ABSTRACT. If a concept class can be represented with a certain amount of memory, can it be efficiently learned with the same amount of memory? What concepts can be efficiently learned by algorithms that extract only a few bits of information from each example? We introduce a formal framework for studying these questions, and investigate the relationship between the fundamental resources of memory or communication and the sample complexity of the learning task. We relate our memory-bounded and communication-bounded learning models to the well-studied statistical query model. This connection can be leveraged to obtain both upper and lower bounds: we show strong lower bounds on learning parity functions with bounded communication, as well as upper bounds on solving sparse linear regression problems with limited memory.

Matching Matrix Bernstein with Little Memory: Near-Optimal Finite Sample Guarantees for Oja's Algorithm

SPEAKER: unknown

ABSTRACT. In this paper we provide improved guarantees for streaming principle component analysis (PCA). Given $A_1, \ldots, A_n \in R^{d\times d}$ sampled independently from distributions satisfying $E[A_i] = \Sigma$ for $\Sigma \succeq 0$, we present an $O(d)$-space linear-time single-pass streaming algorithm for estimating the top eigenvector of $\Sigma$. The algorithm nearly matches (and in certain cases improves upon) the accuracy obtained by the standard batch method that computes top eigenvector of the empirical covariance $\frac{1}{n} \sum_{i \in [n]} A_i$ as analyzed by the matrix Bernstein inequality.
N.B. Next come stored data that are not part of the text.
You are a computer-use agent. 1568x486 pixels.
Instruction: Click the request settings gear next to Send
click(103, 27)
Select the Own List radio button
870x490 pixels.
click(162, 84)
Moreover, to achieve constant accuracy, our algorithm improves upon the best previous known sample complexities of streaming algorithms by either a multiplicative factor of $O(d)$ or $1/gap$ where $gap$ is the relative distance between the top two eigenvalues of $\Sigma$.
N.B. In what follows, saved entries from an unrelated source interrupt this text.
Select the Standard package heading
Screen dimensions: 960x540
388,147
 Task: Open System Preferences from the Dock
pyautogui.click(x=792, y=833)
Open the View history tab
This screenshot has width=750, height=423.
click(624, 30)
We achieve these results through a novel analysis of the classic Oja's algorithm, one of the oldest and perhaps, most popular algorithms for streaming PCA. We show that simply picking a random initial point $w_0$ and applying the natural update rule $w_{i + 1} = w_i + \eta_i A_i w_i$ suffices for suitable choice of $\eta_i$. We believe our result sheds light on how to efficiently perform streaming PCA both in theory and in practice and we hope that our analysis may serve as the basis for analyzing many variants and extensions of streaming PCA.
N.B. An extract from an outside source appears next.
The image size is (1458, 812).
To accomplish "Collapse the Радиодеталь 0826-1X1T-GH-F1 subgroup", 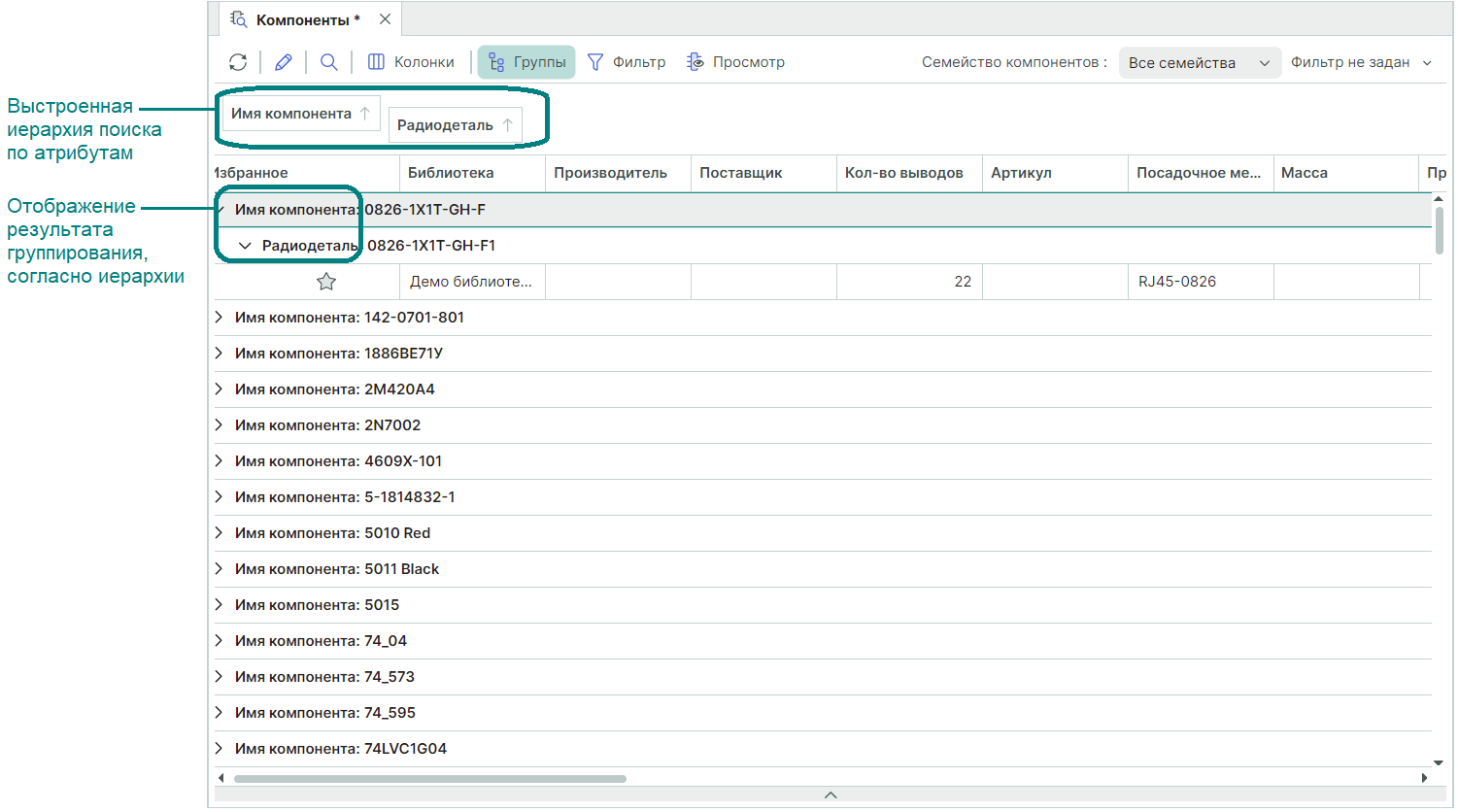I will pos(245,246).
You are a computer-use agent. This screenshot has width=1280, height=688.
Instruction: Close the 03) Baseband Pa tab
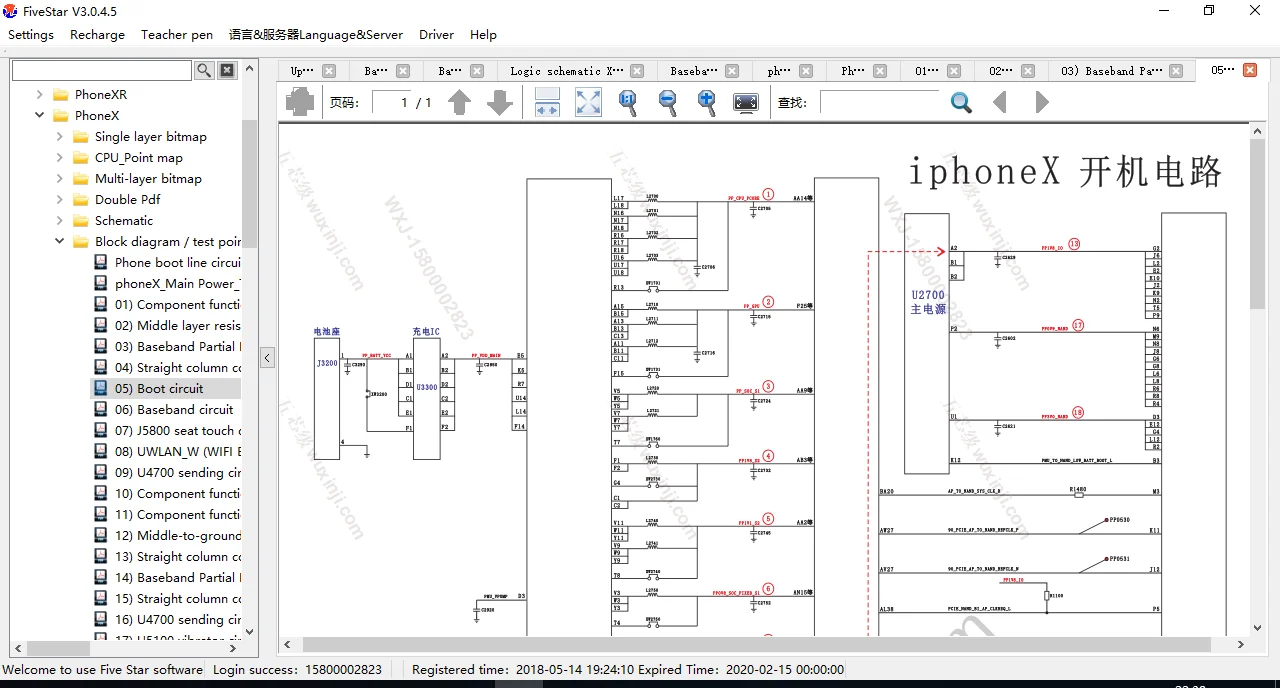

An Improved Gap-Dependency Analysis of the Noisy Power Method

SPEAKER: unknown

ABSTRACT. We consider the noisy power method algorithm, which has wide applications in machine learning and statistics, especially those related to principal component analysis (PCA) under resource (communication, memory or privacy) constraints.
Existing analysis of the noisy power method (Hardt and Price, 2014; Li et al., 2016) shows an unsatisfactory dependency over the ``consecutive" spectral gap $(\sigma_k-\sigma_{k+1})$ of an input data matrix, which could be very small and hence limits the algorithm's applicability. In this paper, we present a new analysis of the noisy power method that achieves improved gap dependency for both sample complexity and noise tolerance bounds. More specifically, we improve the dependency over $(\sigma_k-\sigma_{k+1})$ to dependency over $(\sigma_k-\sigma_{q+1})$, where $q$ is an intermediate algorithm parameter and could be much larger than the target rank $k$.Our proofs are built upon a novel characterization of proximity between two subspaces that differ from canonical angle characterizations analyzed in previous works (Hardt and Price, 2014; Li et al., 2016).Finally, we apply our improved bounds to distributed private PCA and memory-efficient streaming PCA and obtain bounds that are superior to existing results in the literature.

ABSTRACT. It is well known that Sparse PCA (Sparse Principal Component Analysis) is NP-hard to solve exactly on worst-case instances.
What is the complexity of solving Sparse PCA approximately?
Our contributions include:
a simple and efficient algorithm that achieves an n^{-1/3}-approximation;
NP-hardness of approximation to within (1-\epsilon), for some small constant \epsilon > 0;
SSE-hardness of approximation to within {\em any} constant factor; and
a (``quasi-quasi-polynomial'') gap for the standard semidefinite program.